WHAT THE TASK ASKS: Some lines in the entries contain the word "browser". Copy all of them.

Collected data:
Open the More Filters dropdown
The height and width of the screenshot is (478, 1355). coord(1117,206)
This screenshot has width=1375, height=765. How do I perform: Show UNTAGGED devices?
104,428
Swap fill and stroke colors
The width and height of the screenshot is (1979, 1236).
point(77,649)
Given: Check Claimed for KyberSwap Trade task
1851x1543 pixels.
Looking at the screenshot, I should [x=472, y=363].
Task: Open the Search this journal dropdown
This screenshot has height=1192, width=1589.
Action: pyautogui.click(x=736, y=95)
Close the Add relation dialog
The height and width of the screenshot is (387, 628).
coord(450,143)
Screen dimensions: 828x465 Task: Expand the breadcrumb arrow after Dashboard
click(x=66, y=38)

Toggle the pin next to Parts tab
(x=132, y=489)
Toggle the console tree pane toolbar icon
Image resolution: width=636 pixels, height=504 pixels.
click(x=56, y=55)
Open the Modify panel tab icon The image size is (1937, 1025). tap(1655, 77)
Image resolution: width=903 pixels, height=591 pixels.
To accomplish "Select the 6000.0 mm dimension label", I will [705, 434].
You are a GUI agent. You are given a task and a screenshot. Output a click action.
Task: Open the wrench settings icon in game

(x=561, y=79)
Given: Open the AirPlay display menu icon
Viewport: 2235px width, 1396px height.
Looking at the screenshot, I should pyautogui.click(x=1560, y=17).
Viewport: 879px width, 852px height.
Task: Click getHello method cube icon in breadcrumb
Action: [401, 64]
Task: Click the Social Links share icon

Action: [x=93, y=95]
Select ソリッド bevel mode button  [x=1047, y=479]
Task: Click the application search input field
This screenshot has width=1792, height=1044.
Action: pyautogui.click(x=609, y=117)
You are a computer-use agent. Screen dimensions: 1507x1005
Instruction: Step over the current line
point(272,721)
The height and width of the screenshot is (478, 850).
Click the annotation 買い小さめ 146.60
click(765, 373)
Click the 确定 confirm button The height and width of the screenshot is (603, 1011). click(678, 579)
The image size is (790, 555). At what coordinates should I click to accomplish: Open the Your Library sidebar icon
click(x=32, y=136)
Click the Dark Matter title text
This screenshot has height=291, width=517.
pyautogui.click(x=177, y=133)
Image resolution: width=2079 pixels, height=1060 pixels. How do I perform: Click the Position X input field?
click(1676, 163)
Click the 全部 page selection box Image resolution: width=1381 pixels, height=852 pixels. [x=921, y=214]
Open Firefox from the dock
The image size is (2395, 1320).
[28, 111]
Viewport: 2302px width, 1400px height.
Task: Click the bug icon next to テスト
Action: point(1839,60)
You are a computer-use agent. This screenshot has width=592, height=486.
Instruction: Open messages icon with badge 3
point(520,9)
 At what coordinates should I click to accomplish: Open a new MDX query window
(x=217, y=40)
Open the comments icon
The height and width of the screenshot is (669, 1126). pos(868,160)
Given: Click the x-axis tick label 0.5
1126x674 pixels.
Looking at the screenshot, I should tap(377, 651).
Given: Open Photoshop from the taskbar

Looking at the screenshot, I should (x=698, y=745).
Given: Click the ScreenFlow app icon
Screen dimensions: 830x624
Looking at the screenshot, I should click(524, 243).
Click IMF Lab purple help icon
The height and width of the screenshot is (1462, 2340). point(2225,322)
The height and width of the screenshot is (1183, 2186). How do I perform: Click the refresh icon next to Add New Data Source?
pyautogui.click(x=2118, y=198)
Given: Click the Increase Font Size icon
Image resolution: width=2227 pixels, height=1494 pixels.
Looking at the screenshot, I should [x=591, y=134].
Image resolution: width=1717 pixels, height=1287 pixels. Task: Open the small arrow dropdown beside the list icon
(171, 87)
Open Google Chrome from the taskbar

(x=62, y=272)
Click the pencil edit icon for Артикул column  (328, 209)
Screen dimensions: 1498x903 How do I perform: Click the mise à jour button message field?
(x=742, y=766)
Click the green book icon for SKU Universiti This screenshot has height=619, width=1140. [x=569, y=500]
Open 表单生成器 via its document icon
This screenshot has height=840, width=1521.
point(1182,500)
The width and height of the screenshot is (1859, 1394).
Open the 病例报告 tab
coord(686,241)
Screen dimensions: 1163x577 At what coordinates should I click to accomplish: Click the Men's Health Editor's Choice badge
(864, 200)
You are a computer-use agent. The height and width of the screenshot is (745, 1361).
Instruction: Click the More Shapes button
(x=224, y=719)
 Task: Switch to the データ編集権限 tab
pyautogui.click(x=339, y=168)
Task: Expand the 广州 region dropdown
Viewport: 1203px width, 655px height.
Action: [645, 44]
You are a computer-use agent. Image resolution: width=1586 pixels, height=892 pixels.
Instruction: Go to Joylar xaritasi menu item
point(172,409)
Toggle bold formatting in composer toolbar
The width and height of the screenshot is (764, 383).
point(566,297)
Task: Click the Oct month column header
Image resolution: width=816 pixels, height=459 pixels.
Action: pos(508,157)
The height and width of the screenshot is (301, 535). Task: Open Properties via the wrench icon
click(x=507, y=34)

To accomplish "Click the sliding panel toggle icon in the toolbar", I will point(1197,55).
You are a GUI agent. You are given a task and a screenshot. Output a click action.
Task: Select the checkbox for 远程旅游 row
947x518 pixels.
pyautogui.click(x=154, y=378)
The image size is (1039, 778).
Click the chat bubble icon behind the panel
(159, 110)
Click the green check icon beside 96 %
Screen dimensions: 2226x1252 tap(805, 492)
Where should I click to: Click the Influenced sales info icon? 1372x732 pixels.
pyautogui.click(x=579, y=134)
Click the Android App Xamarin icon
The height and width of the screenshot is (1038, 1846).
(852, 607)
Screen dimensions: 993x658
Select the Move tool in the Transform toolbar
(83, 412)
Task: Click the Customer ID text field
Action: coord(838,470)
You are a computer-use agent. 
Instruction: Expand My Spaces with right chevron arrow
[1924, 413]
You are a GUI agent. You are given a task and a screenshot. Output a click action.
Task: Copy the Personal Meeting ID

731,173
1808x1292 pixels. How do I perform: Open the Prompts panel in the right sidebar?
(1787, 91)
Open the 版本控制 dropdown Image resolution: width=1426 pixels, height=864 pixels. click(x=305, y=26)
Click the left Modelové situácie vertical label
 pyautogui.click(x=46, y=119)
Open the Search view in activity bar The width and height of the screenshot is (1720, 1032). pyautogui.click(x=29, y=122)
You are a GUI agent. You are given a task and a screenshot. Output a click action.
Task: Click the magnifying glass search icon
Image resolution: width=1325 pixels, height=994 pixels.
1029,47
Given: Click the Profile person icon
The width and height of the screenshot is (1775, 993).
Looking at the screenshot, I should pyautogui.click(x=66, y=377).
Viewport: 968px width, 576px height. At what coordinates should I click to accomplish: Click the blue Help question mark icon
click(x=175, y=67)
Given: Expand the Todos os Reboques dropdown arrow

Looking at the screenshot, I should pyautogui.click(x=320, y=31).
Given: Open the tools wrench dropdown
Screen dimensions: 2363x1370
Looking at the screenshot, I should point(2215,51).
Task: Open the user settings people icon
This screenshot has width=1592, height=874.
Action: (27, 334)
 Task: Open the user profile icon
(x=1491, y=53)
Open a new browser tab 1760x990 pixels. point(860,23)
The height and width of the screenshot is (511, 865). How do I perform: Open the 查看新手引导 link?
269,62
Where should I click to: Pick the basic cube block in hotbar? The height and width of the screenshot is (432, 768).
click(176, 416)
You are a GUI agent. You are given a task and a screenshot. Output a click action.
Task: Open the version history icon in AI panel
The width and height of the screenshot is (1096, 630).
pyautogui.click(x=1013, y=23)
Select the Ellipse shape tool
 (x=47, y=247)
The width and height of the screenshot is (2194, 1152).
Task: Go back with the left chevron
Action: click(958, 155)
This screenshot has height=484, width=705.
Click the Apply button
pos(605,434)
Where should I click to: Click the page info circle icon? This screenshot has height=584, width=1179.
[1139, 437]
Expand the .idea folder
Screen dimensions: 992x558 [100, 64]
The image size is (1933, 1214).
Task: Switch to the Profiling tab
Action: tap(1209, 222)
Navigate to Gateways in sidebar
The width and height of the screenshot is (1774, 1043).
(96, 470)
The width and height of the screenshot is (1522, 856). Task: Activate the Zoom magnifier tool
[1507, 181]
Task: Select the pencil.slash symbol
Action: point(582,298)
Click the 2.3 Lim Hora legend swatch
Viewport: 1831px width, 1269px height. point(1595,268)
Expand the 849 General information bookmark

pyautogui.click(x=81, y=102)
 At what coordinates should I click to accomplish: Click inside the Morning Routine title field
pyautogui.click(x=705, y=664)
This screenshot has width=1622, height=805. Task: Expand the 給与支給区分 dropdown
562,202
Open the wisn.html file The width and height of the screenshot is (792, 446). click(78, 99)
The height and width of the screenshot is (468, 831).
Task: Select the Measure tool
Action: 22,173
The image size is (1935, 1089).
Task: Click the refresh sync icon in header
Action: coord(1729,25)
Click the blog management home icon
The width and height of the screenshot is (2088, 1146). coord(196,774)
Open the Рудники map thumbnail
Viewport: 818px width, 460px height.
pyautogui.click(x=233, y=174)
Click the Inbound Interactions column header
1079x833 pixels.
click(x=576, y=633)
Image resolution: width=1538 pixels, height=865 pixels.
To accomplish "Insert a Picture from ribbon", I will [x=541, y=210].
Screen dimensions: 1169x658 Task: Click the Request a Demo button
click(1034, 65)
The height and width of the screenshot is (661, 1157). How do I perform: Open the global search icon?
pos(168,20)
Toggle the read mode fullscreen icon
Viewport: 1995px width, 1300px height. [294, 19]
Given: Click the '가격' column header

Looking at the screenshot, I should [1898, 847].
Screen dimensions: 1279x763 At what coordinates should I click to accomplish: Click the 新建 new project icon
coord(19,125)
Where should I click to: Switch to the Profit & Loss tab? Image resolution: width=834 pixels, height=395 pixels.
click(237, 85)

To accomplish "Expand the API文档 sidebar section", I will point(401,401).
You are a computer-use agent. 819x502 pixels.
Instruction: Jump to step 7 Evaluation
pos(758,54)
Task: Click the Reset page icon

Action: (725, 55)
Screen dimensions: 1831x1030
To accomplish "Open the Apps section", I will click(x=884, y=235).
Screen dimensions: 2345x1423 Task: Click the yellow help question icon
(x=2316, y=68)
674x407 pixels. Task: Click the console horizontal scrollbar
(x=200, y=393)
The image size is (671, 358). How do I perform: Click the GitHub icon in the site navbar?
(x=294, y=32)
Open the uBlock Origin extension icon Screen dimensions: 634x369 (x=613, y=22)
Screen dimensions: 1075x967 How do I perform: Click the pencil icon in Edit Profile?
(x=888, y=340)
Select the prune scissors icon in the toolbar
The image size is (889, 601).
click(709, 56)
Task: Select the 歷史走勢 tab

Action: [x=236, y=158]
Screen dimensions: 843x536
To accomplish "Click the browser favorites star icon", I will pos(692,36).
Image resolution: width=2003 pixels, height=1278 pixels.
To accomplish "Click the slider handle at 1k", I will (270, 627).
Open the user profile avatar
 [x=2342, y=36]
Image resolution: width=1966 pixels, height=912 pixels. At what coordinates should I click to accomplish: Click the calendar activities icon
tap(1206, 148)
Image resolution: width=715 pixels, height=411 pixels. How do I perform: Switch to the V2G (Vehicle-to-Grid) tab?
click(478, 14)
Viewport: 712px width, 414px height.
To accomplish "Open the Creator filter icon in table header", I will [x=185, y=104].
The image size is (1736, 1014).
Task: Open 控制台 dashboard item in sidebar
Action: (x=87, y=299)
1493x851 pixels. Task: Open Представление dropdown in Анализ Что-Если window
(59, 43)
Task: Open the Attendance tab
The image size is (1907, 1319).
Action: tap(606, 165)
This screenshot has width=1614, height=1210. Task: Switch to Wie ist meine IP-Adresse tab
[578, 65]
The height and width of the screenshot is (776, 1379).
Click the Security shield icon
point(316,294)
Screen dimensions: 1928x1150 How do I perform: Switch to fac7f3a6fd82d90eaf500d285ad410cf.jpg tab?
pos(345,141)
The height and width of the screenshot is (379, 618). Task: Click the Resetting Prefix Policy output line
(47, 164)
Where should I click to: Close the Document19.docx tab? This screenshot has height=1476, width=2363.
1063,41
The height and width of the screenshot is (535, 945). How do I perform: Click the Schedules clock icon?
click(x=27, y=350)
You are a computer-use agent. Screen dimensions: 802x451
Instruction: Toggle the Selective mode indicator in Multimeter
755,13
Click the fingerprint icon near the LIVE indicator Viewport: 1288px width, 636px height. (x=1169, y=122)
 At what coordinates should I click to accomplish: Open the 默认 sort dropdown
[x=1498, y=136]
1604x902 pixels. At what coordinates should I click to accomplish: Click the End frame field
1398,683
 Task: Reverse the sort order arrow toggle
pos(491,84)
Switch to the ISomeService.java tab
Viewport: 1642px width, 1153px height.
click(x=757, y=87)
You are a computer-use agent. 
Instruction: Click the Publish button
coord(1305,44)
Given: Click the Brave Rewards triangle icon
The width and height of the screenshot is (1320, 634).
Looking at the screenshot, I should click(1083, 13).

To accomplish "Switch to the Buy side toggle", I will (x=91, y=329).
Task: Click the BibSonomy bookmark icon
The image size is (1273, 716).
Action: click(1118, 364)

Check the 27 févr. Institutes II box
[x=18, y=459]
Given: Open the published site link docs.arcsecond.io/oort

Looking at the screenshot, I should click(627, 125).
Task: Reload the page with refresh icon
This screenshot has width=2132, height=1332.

SOLUTION FOR THIS EXERCISE:
Open a new browser tab 1760x990 pixels. point(860,23)
To accomplish "Click the browser favorites star icon", I will pos(692,36).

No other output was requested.